_OBJECTIVE_
Copy the items below, replacing every "computer-use agent" with "desktop agent" and leaving everything else unchanged.

_ _ _ _

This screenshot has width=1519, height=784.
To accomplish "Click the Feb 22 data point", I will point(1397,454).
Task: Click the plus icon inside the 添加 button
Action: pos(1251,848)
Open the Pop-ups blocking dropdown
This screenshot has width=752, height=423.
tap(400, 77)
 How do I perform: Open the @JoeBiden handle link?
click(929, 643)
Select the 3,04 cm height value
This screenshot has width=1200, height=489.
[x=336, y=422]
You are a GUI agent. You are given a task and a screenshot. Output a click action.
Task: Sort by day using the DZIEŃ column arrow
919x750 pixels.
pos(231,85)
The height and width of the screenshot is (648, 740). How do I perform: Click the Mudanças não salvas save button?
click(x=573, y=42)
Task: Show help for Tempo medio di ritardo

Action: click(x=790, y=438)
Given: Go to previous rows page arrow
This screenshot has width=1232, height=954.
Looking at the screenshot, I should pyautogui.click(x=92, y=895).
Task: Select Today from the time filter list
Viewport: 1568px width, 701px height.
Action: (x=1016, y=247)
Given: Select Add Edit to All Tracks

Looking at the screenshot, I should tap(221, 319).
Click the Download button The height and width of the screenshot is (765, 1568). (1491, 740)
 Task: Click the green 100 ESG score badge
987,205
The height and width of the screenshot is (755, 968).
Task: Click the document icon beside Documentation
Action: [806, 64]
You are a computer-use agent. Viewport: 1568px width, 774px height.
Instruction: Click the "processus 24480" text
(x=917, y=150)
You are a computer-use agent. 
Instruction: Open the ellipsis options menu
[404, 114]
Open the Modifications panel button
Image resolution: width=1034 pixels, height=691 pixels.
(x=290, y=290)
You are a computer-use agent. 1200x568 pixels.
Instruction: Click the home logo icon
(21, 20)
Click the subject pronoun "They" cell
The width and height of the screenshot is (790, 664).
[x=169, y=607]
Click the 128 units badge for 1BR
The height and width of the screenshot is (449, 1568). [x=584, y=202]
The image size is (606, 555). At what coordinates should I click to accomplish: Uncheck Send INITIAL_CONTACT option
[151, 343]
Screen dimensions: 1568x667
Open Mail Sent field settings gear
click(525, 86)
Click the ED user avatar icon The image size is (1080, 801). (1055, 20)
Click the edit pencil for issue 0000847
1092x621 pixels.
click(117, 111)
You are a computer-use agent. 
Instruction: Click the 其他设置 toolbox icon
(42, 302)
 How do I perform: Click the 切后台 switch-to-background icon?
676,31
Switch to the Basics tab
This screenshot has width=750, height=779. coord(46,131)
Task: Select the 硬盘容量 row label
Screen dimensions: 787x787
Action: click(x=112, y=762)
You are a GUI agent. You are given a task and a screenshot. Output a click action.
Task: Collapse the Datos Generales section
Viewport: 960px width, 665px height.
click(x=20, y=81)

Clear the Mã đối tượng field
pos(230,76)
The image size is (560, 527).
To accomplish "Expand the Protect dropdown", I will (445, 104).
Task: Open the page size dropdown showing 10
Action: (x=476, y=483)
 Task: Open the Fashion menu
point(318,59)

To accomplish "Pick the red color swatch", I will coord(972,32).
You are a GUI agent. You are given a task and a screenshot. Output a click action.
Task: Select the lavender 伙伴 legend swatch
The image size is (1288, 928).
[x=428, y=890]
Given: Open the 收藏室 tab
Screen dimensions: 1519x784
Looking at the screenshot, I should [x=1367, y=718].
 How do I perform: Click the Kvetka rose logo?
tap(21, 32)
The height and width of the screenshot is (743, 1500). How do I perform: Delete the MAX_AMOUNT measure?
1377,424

_ _ _ _

_COMPLETE ANSWER_
This screenshot has width=1519, height=784.
To accomplish "Click the Feb 22 data point", I will point(1397,454).
Task: Click the plus icon inside the 添加 button
Action: pos(1251,848)
Open the Pop-ups blocking dropdown
This screenshot has width=752, height=423.
tap(400, 77)
 How do I perform: Open the @JoeBiden handle link?
click(929, 643)
Select the 3,04 cm height value
This screenshot has width=1200, height=489.
[x=336, y=422]
You are a GUI agent. You are given a task and a screenshot. Output a click action.
Task: Sort by day using the DZIEŃ column arrow
919x750 pixels.
pos(231,85)
The height and width of the screenshot is (648, 740). How do I perform: Click the Mudanças não salvas save button?
click(x=573, y=42)
Task: Show help for Tempo medio di ritardo

Action: click(x=790, y=438)
Given: Go to previous rows page arrow
This screenshot has width=1232, height=954.
Looking at the screenshot, I should pyautogui.click(x=92, y=895).
Task: Select Today from the time filter list
Viewport: 1568px width, 701px height.
Action: (x=1016, y=247)
Given: Select Add Edit to All Tracks

Looking at the screenshot, I should tap(221, 319).
Click the Download button The height and width of the screenshot is (765, 1568). (1491, 740)
 Task: Click the green 100 ESG score badge
987,205
The height and width of the screenshot is (755, 968).
Task: Click the document icon beside Documentation
Action: [806, 64]
You are a desktop agent. Viewport: 1568px width, 774px height.
Instruction: Click the "processus 24480" text
(x=917, y=150)
You are a desktop agent. 
Instruction: Open the ellipsis options menu
[404, 114]
Open the Modifications panel button
Image resolution: width=1034 pixels, height=691 pixels.
(x=290, y=290)
You are a desktop agent. 1200x568 pixels.
Instruction: Click the home logo icon
(21, 20)
Click the subject pronoun "They" cell
The width and height of the screenshot is (790, 664).
[x=169, y=607]
Click the 128 units badge for 1BR
The height and width of the screenshot is (449, 1568). [x=584, y=202]
The image size is (606, 555). At what coordinates should I click to accomplish: Uncheck Send INITIAL_CONTACT option
[151, 343]
Screen dimensions: 1568x667
Open Mail Sent field settings gear
click(525, 86)
Click the ED user avatar icon The image size is (1080, 801). (1055, 20)
Click the edit pencil for issue 0000847
1092x621 pixels.
click(117, 111)
You are a desktop agent. 
Instruction: Click the 其他设置 toolbox icon
(42, 302)
 How do I perform: Click the 切后台 switch-to-background icon?
676,31
Switch to the Basics tab
This screenshot has width=750, height=779. coord(46,131)
Task: Select the 硬盘容量 row label
Screen dimensions: 787x787
Action: click(x=112, y=762)
You are a GUI agent. You are given a task and a screenshot. Output a click action.
Task: Collapse the Datos Generales section
Viewport: 960px width, 665px height.
click(x=20, y=81)

Clear the Mã đối tượng field
pos(230,76)
The image size is (560, 527).
To accomplish "Expand the Protect dropdown", I will (445, 104).
Task: Open the page size dropdown showing 10
Action: (x=476, y=483)
 Task: Open the Fashion menu
point(318,59)

To accomplish "Pick the red color swatch", I will coord(972,32).
You are a GUI agent. You are given a task and a screenshot. Output a click action.
Task: Select the lavender 伙伴 legend swatch
The image size is (1288, 928).
[x=428, y=890]
Given: Open the 收藏室 tab
Screen dimensions: 1519x784
Looking at the screenshot, I should [x=1367, y=718].
 How do I perform: Click the Kvetka rose logo?
tap(21, 32)
The height and width of the screenshot is (743, 1500). How do I perform: Delete the MAX_AMOUNT measure?
1377,424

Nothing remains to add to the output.